In a letter released to the public by the U.S. Senate Committee on Banking, Housing, and Urban Affairs on July 13, 2026, Senator Elizabeth Warren, a leading Democrat on the committee, requested information from Dimon concerning JPMorgan's "extended" business relationship with Epstein. Dimon had previously testified under oath in 2023 that he had never met Epstein and was unaware that Epstein was a client of the bank prior to his 2019 arrest. However, new documents released this year by the U.S. Department of Justice (DOJ) under the "Epstein Files Transparency Act" have brought to light emails from 2009. These emails indicate that Epstein was in communication with former UK Business Secretary Peter Mandelson, discussing the possibility of Dimon calling then-Chancellor of the Exchequer Alistair Darling to lobby against the proposed tax on banker bonuses. Mandelson reportedly suggested that Dimon "mildly threaten" the Chancellor, and Dimon is said to have subsequently spoken with Darling, emphasizing JPMorgan's role as a major UK employer and purchaser of government bonds, while also threatening to cancel investment in a new London headquarters.

Epstein was a client of JPMorgan from 1998 until 2013, becoming a highly profitable client for the bank during this period. In 2003, JPMorgan reportedly earned $8 million in fees from Epstein, who opened at least 134 accounts, processed over $1 billion in transactions, and introduced several other lucrative clients to the bank. The bank terminated Epstein as a client in 2013. A spokesperson for JPMorgan stated that Dimon never met Epstein, never exchanged emails with him, and was not involved in decisions regarding his account, adding that Dimon "regularly speaks his mind on bad, anti-growth policy." The bank reached a confidential settlement of approximately $290 million in 2023 to resolve a class-action lawsuit brought by Epstein's victims.

These new developments also raise concerns regarding JPMorgan's stock performance. According to GuruFocus, JPMorgan Chase (NYSE: JPM) shares are currently trading at $336.47, a 20% premium above its intrinsic value, with a GF Value of $280.48, suggesting the stock may be overvalued. Furthermore, significant insider selling, amounting to $69 million over the past three months, could indicate a lack of confidence among insiders regarding the stock's future performance or valuation. Such corporate governance and ethical issues have the potential to negatively impact investor sentiment and the bank's reputation in the market.

The inquiries surrounding the Epstein case are part of a broader discussion about how the financial system can be exploited by criminals. Members of Congress are working to ensure that the U.S. financial system has adequate safeguards against illicit activities. The UK banker bonus tax, which was introduced in 2009 in the aftermath of the 2008 financial crisis, imposed an additional 50% tax on bonuses exceeding £25,000. Despite Dimon's reported lobbying, then-Chancellor Alistair Darling proceeded with the tax, collecting over £2 billion from the banking industry.

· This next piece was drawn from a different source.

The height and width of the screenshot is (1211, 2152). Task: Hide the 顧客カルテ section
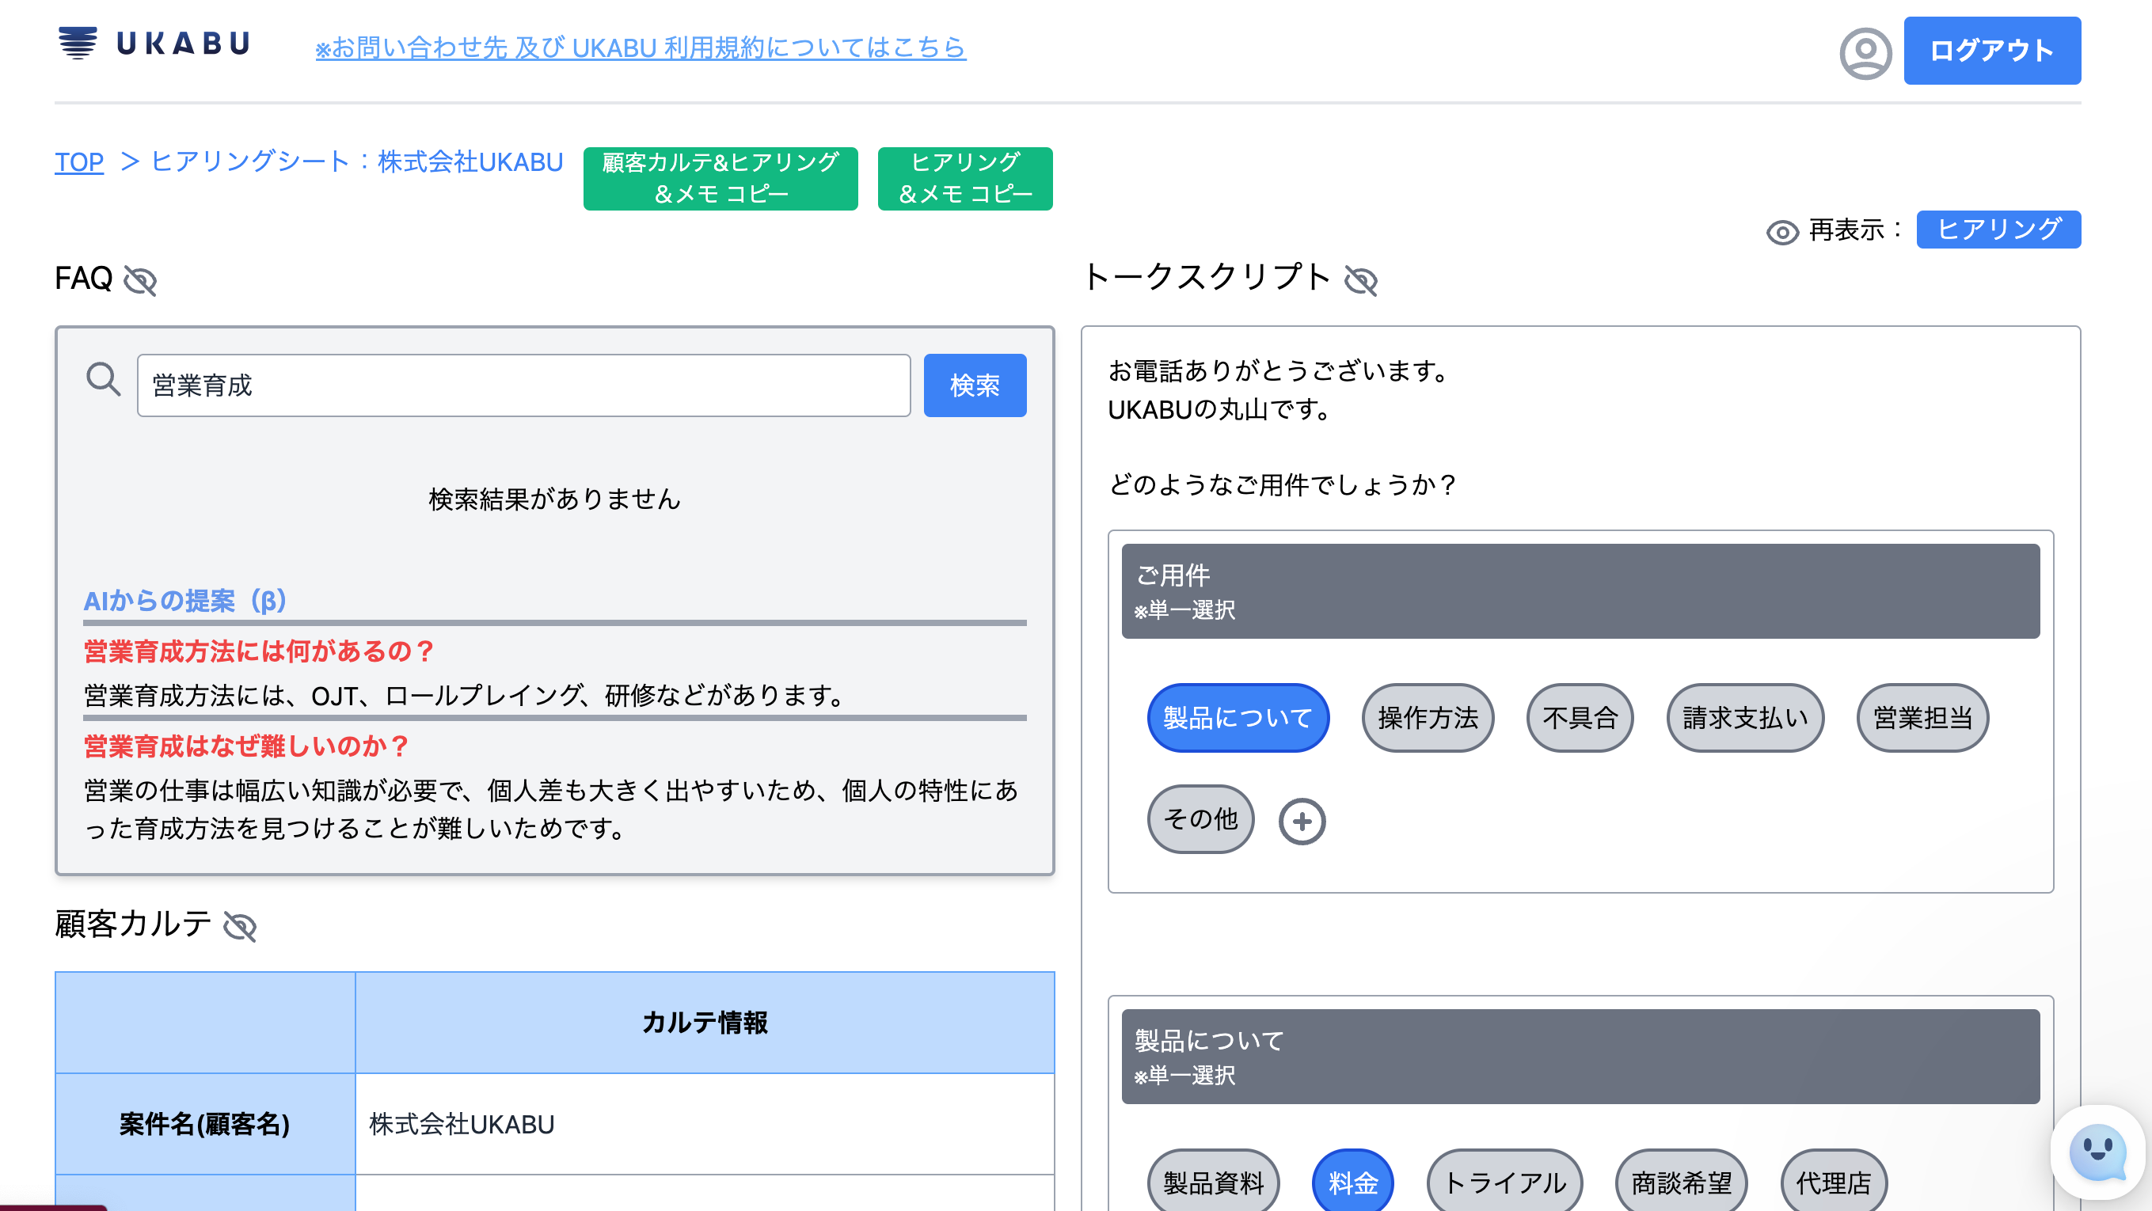[240, 926]
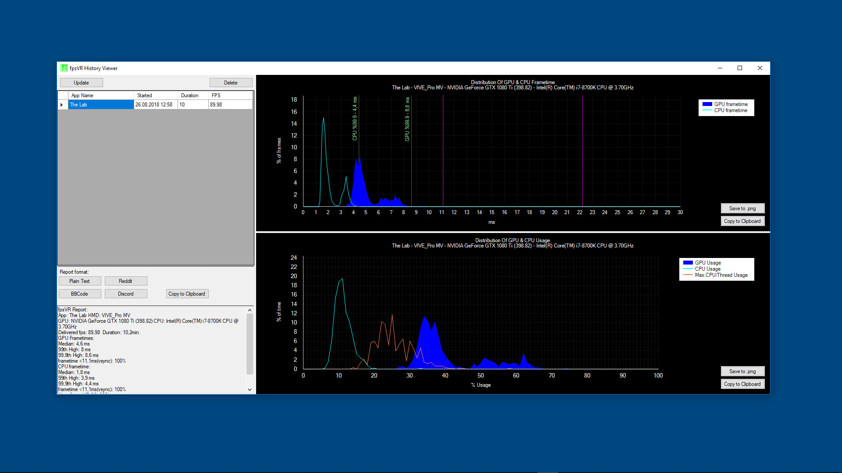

Analysts and market observers anticipate that following Senator Warren's letter, Jamie Dimon and other bank executives may face further scrutiny and demands for transparency, potentially including calls to testify under oath. These developments will continue to keep unanswered questions about the bank's past relationships and the extent of its senior executives' knowledge at the forefront.